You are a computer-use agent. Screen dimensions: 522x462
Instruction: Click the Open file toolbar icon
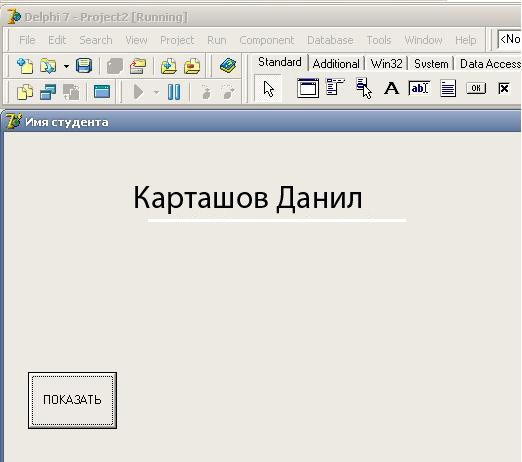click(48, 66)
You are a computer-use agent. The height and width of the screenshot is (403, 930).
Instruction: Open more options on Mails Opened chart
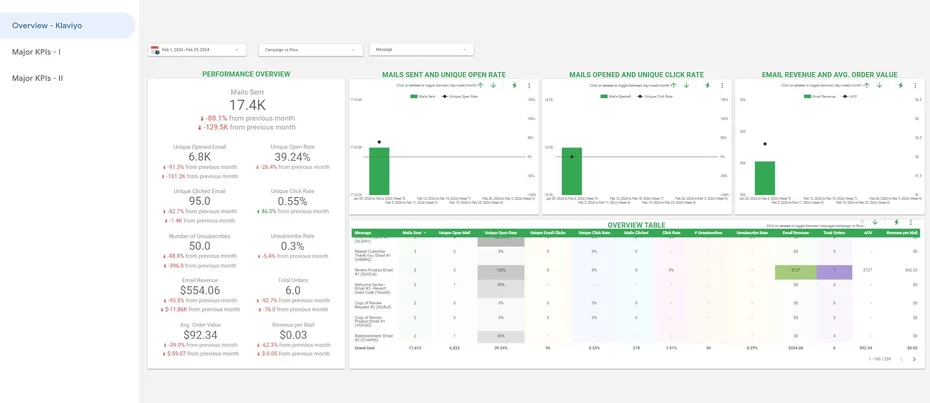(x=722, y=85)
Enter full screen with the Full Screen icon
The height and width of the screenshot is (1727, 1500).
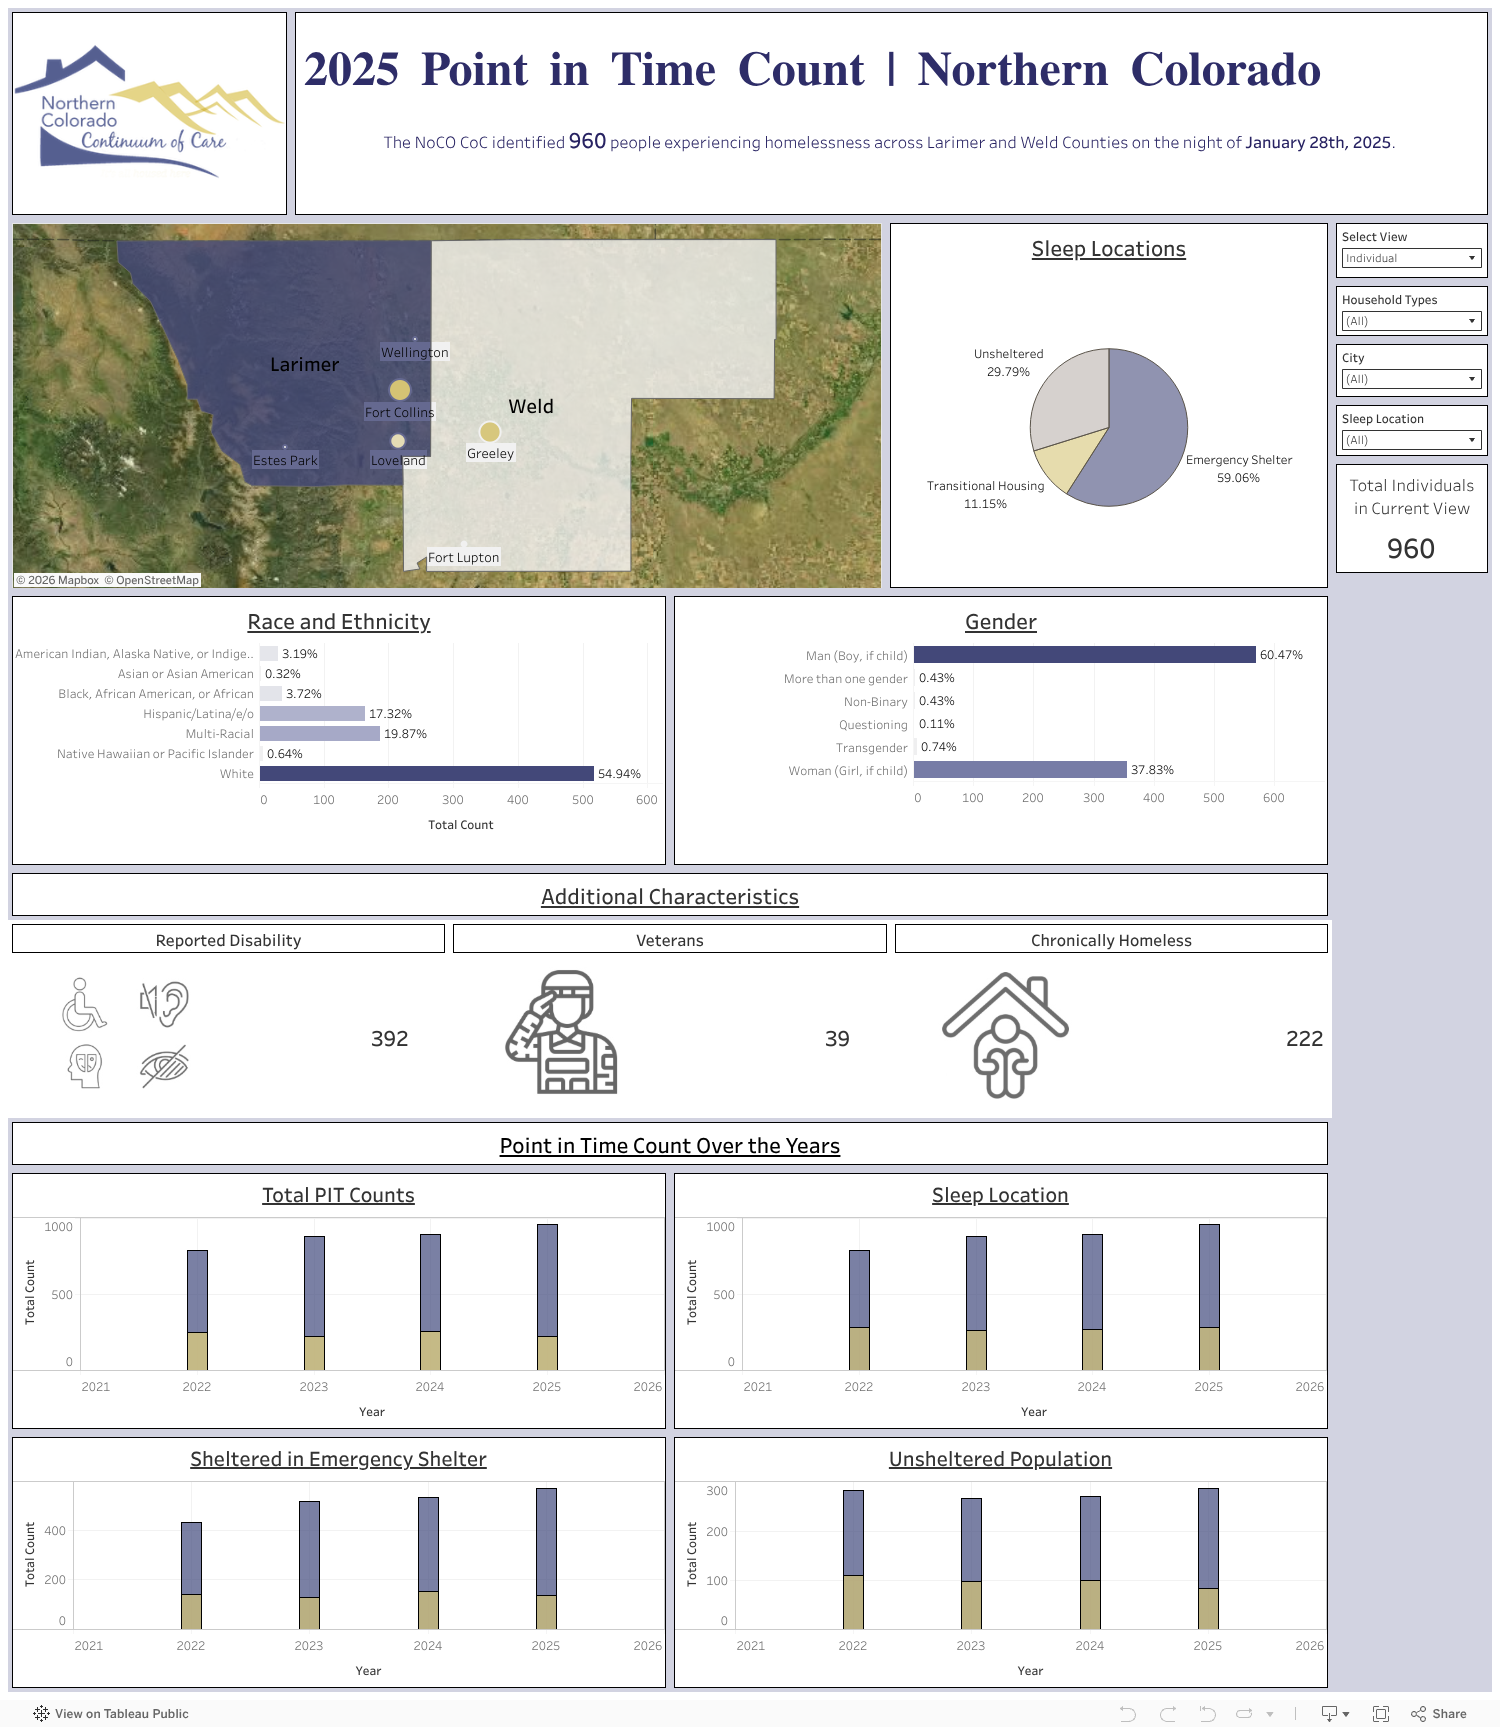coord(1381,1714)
==
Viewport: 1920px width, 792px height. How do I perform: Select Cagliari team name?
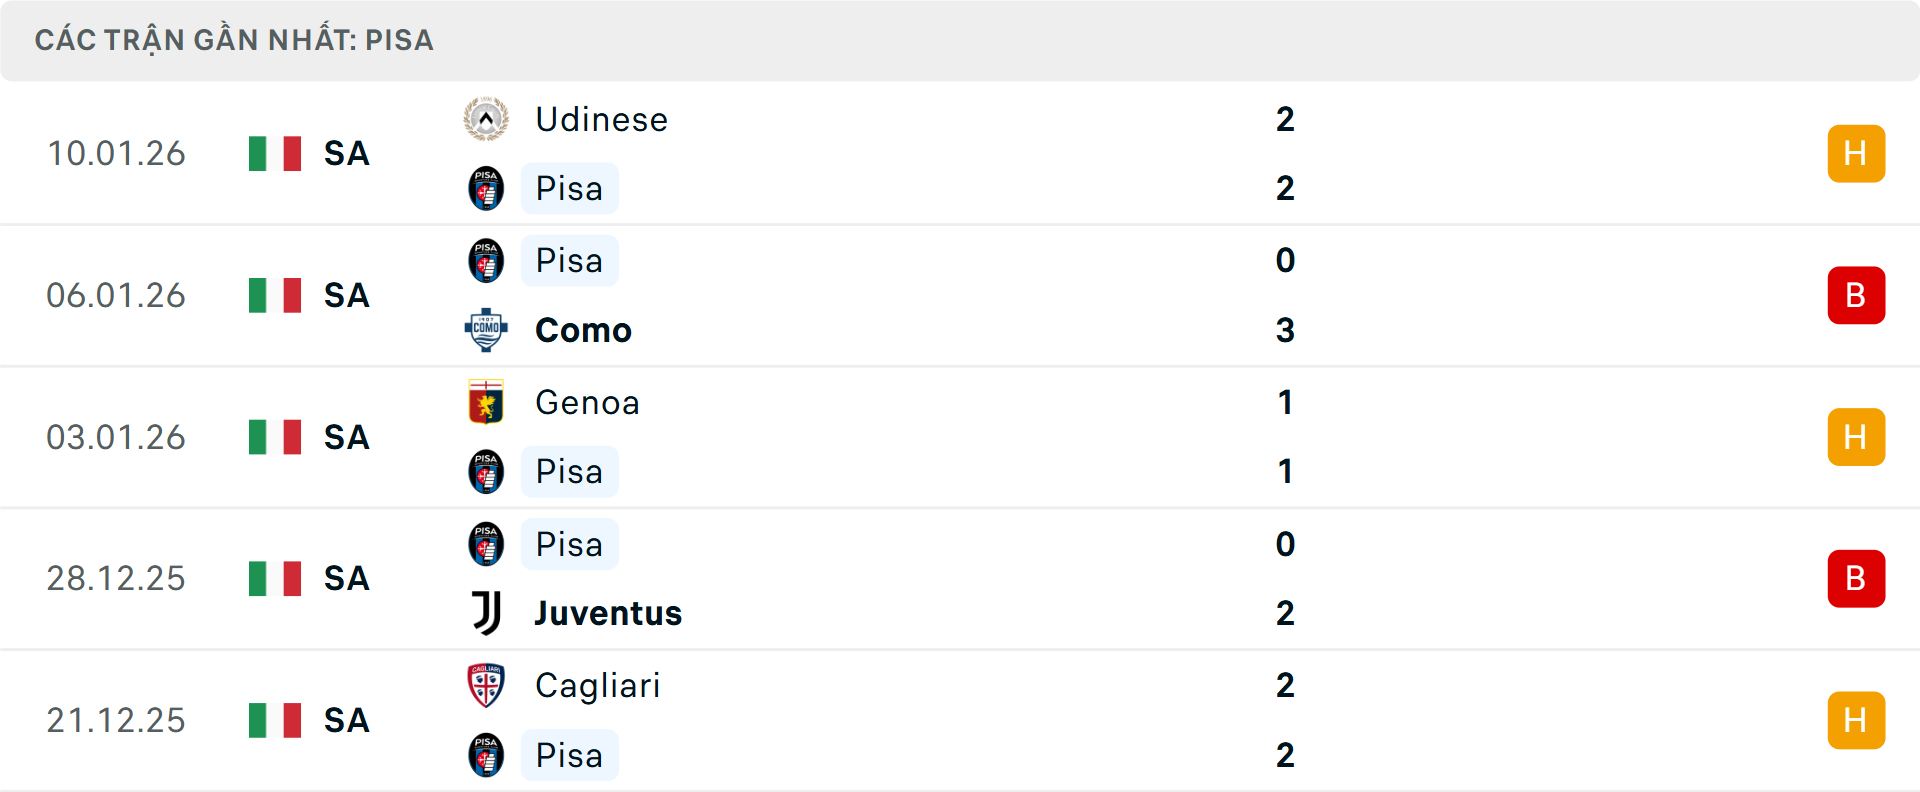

--- What to work on ---
Return all lines in the data that include the word "agent".

--- Solution to this problem ---
You are a computer-use agent. Screen dimensions: 522x462
You are a computer-use agent. The height and width of the screenshot is (403, 930).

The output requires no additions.